The problem
The required output is every record, reproduced exactly.
──────
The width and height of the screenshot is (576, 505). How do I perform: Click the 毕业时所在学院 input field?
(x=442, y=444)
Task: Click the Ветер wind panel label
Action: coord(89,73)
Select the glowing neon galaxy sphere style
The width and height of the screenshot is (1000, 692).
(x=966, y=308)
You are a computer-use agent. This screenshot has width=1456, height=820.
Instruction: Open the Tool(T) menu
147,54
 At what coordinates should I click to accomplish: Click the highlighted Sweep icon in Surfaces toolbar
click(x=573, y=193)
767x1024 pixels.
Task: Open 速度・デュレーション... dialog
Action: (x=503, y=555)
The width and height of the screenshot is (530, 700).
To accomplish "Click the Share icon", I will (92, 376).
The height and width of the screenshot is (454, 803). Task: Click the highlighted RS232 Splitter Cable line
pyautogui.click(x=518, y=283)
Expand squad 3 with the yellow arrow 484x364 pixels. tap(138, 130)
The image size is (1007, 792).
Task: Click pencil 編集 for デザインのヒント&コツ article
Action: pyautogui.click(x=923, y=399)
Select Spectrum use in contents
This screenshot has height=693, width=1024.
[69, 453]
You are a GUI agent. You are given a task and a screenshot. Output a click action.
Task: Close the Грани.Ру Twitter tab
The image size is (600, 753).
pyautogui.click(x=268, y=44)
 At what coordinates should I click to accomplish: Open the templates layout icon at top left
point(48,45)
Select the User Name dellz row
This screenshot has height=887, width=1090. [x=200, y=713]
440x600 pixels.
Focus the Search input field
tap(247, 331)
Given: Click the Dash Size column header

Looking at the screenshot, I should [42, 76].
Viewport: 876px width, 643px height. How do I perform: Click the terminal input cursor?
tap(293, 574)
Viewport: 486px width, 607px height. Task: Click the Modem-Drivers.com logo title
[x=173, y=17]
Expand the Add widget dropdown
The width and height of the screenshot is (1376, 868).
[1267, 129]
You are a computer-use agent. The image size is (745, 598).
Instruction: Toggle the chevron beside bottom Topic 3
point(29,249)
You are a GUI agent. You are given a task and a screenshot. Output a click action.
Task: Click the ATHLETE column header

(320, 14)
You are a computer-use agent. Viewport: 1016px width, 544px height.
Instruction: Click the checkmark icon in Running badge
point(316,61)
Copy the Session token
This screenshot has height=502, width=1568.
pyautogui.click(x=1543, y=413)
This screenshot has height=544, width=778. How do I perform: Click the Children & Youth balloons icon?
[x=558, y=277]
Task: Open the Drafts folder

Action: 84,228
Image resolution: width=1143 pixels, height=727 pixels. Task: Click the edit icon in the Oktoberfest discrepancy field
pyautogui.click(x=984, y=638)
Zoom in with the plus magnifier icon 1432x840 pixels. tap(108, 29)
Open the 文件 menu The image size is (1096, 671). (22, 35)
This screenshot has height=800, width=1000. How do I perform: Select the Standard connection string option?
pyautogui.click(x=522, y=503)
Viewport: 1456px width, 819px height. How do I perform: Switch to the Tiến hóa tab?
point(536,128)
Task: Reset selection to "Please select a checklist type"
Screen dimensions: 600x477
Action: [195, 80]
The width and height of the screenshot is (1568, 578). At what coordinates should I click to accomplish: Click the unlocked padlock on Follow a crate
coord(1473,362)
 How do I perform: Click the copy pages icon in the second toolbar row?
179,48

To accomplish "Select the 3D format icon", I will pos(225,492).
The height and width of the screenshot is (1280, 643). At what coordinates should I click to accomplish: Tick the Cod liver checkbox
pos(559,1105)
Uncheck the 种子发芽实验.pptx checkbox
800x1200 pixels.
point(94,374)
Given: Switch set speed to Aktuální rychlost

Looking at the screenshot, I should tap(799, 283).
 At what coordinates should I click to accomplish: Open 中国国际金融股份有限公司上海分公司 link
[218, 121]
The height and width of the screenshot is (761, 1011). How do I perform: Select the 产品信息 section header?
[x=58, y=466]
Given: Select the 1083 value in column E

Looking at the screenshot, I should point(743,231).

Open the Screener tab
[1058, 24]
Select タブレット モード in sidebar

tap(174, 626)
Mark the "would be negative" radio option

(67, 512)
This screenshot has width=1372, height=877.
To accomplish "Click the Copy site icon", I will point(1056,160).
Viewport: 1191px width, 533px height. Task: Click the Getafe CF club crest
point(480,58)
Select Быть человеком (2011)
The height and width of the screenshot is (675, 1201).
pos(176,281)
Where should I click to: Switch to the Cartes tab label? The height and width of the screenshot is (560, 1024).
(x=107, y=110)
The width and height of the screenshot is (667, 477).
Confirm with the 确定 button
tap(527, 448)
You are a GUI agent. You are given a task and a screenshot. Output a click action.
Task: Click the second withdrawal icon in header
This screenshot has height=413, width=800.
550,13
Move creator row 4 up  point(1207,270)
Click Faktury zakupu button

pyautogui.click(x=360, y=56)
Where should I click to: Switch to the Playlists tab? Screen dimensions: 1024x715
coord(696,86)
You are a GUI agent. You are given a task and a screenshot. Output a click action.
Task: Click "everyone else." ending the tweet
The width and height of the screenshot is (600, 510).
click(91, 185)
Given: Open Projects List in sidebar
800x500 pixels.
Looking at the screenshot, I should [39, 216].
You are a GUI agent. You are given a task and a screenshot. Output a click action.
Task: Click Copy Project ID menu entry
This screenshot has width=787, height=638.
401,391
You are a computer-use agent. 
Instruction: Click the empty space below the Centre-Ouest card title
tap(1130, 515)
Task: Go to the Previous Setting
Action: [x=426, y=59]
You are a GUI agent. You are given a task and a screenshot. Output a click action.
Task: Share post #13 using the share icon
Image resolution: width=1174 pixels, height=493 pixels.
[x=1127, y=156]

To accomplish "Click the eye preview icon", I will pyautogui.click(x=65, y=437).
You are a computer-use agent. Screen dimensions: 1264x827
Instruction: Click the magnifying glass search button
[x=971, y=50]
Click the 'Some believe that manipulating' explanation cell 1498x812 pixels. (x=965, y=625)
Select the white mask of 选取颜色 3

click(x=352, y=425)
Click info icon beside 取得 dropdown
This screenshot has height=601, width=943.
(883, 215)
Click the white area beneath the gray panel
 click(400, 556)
──────
Your response
The width and height of the screenshot is (576, 505). How do I perform: Click the 毕业时所在学院 input field?
(x=442, y=444)
Task: Click the Ветер wind panel label
Action: coord(89,73)
Select the glowing neon galaxy sphere style
The width and height of the screenshot is (1000, 692).
(x=966, y=308)
You are a computer-use agent. This screenshot has width=1456, height=820.
Instruction: Open the Tool(T) menu
147,54
 At what coordinates should I click to accomplish: Click the highlighted Sweep icon in Surfaces toolbar
click(x=573, y=193)
767x1024 pixels.
Task: Open 速度・デュレーション... dialog
Action: (x=503, y=555)
The width and height of the screenshot is (530, 700).
To accomplish "Click the Share icon", I will (92, 376).
The height and width of the screenshot is (454, 803). Task: Click the highlighted RS232 Splitter Cable line
pyautogui.click(x=518, y=283)
Expand squad 3 with the yellow arrow 484x364 pixels. tap(138, 130)
The image size is (1007, 792).
Task: Click pencil 編集 for デザインのヒント&コツ article
Action: pyautogui.click(x=923, y=399)
Select Spectrum use in contents
This screenshot has height=693, width=1024.
[69, 453]
You are a GUI agent. You are given a task and a screenshot. Output a click action.
Task: Close the Грани.Ру Twitter tab
The image size is (600, 753).
pyautogui.click(x=268, y=44)
 At what coordinates should I click to accomplish: Open the templates layout icon at top left
point(48,45)
Select the User Name dellz row
This screenshot has height=887, width=1090. [x=200, y=713]
440x600 pixels.
Focus the Search input field
tap(247, 331)
Given: Click the Dash Size column header

Looking at the screenshot, I should [42, 76].
Viewport: 876px width, 643px height. How do I perform: Click the terminal input cursor?
tap(293, 574)
Viewport: 486px width, 607px height. Task: Click the Modem-Drivers.com logo title
[x=173, y=17]
Expand the Add widget dropdown
The width and height of the screenshot is (1376, 868).
[1267, 129]
You are a computer-use agent. The image size is (745, 598).
Instruction: Toggle the chevron beside bottom Topic 3
point(29,249)
You are a GUI agent. You are given a task and a screenshot. Output a click action.
Task: Click the ATHLETE column header

(320, 14)
You are a computer-use agent. Viewport: 1016px width, 544px height.
Instruction: Click the checkmark icon in Running badge
point(316,61)
Copy the Session token
This screenshot has height=502, width=1568.
pyautogui.click(x=1543, y=413)
This screenshot has height=544, width=778. How do I perform: Click the Children & Youth balloons icon?
[x=558, y=277]
Task: Open the Drafts folder

Action: 84,228
Image resolution: width=1143 pixels, height=727 pixels. Task: Click the edit icon in the Oktoberfest discrepancy field
pyautogui.click(x=984, y=638)
Zoom in with the plus magnifier icon 1432x840 pixels. tap(108, 29)
Open the 文件 menu The image size is (1096, 671). (22, 35)
This screenshot has height=800, width=1000. How do I perform: Select the Standard connection string option?
pyautogui.click(x=522, y=503)
Viewport: 1456px width, 819px height. How do I perform: Switch to the Tiến hóa tab?
point(536,128)
Task: Reset selection to "Please select a checklist type"
Screen dimensions: 600x477
Action: [195, 80]
The width and height of the screenshot is (1568, 578). At what coordinates should I click to accomplish: Click the unlocked padlock on Follow a crate
coord(1473,362)
 How do I perform: Click the copy pages icon in the second toolbar row?
179,48

To accomplish "Select the 3D format icon", I will pos(225,492).
The height and width of the screenshot is (1280, 643). At what coordinates should I click to accomplish: Tick the Cod liver checkbox
pos(559,1105)
Uncheck the 种子发芽实验.pptx checkbox
800x1200 pixels.
point(94,374)
Given: Switch set speed to Aktuální rychlost

Looking at the screenshot, I should tap(799, 283).
 At what coordinates should I click to accomplish: Open 中国国际金融股份有限公司上海分公司 link
[218, 121]
The height and width of the screenshot is (761, 1011). How do I perform: Select the 产品信息 section header?
[x=58, y=466]
Given: Select the 1083 value in column E

Looking at the screenshot, I should point(743,231).

Open the Screener tab
[1058, 24]
Select タブレット モード in sidebar

tap(174, 626)
Mark the "would be negative" radio option

(67, 512)
This screenshot has width=1372, height=877.
To accomplish "Click the Copy site icon", I will point(1056,160).
Viewport: 1191px width, 533px height. Task: Click the Getafe CF club crest
point(480,58)
Select Быть человеком (2011)
The height and width of the screenshot is (675, 1201).
pos(176,281)
Where should I click to: Switch to the Cartes tab label? The height and width of the screenshot is (560, 1024).
(x=107, y=110)
The width and height of the screenshot is (667, 477).
Confirm with the 确定 button
tap(527, 448)
You are a GUI agent. You are given a task and a screenshot. Output a click action.
Task: Click the second withdrawal icon in header
This screenshot has height=413, width=800.
550,13
Move creator row 4 up  point(1207,270)
Click Faktury zakupu button

pyautogui.click(x=360, y=56)
Where should I click to: Switch to the Playlists tab? Screen dimensions: 1024x715
coord(696,86)
You are a GUI agent. You are given a task and a screenshot. Output a click action.
Task: Click "everyone else." ending the tweet
The width and height of the screenshot is (600, 510).
click(91, 185)
Given: Open Projects List in sidebar
800x500 pixels.
Looking at the screenshot, I should [39, 216].
You are a GUI agent. You are given a task and a screenshot. Output a click action.
Task: Click Copy Project ID menu entry
This screenshot has width=787, height=638.
401,391
You are a computer-use agent. 
Instruction: Click the empty space below the Centre-Ouest card title
tap(1130, 515)
Task: Go to the Previous Setting
Action: [x=426, y=59]
You are a GUI agent. You are given a task and a screenshot. Output a click action.
Task: Share post #13 using the share icon
Image resolution: width=1174 pixels, height=493 pixels.
[x=1127, y=156]

To accomplish "Click the eye preview icon", I will pyautogui.click(x=65, y=437).
You are a computer-use agent. Screen dimensions: 1264x827
Instruction: Click the magnifying glass search button
[x=971, y=50]
Click the 'Some believe that manipulating' explanation cell 1498x812 pixels. (x=965, y=625)
Select the white mask of 选取颜色 3

click(x=352, y=425)
Click info icon beside 取得 dropdown
This screenshot has height=601, width=943.
(883, 215)
Click the white area beneath the gray panel
 click(400, 556)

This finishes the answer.